### SUPPLIED ENTRIES
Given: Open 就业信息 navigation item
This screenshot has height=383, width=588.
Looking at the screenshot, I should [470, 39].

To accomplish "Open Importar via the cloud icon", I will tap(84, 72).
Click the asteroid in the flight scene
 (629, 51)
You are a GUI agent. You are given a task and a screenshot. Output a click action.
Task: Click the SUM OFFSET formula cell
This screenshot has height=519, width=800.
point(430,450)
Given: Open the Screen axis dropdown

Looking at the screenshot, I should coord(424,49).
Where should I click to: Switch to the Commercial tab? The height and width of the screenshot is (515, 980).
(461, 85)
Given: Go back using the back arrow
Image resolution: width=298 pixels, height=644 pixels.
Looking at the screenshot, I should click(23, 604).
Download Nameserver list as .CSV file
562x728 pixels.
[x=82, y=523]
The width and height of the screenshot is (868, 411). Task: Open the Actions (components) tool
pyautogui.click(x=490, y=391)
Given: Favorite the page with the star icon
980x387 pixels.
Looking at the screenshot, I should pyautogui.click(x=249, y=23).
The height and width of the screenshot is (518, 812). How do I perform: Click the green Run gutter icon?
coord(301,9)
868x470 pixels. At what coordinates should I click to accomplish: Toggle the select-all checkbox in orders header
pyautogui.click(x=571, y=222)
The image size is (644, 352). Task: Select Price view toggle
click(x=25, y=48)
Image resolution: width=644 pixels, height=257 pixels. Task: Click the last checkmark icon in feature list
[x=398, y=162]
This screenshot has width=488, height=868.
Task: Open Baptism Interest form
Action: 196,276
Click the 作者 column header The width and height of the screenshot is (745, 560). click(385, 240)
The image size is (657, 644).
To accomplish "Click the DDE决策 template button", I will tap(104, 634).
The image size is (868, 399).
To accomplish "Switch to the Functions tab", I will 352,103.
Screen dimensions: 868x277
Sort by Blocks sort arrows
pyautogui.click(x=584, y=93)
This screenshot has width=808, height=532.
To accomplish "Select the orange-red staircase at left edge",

### EXERCISE DESCRIPTION
Show the lines above that have the word "will".

### YOUR RESPONSE
To accomplish "Open Importar via the cloud icon", I will tap(84, 72).
To accomplish "Click the DDE决策 template button", I will tap(104, 634).
To accomplish "Switch to the Functions tab", I will 352,103.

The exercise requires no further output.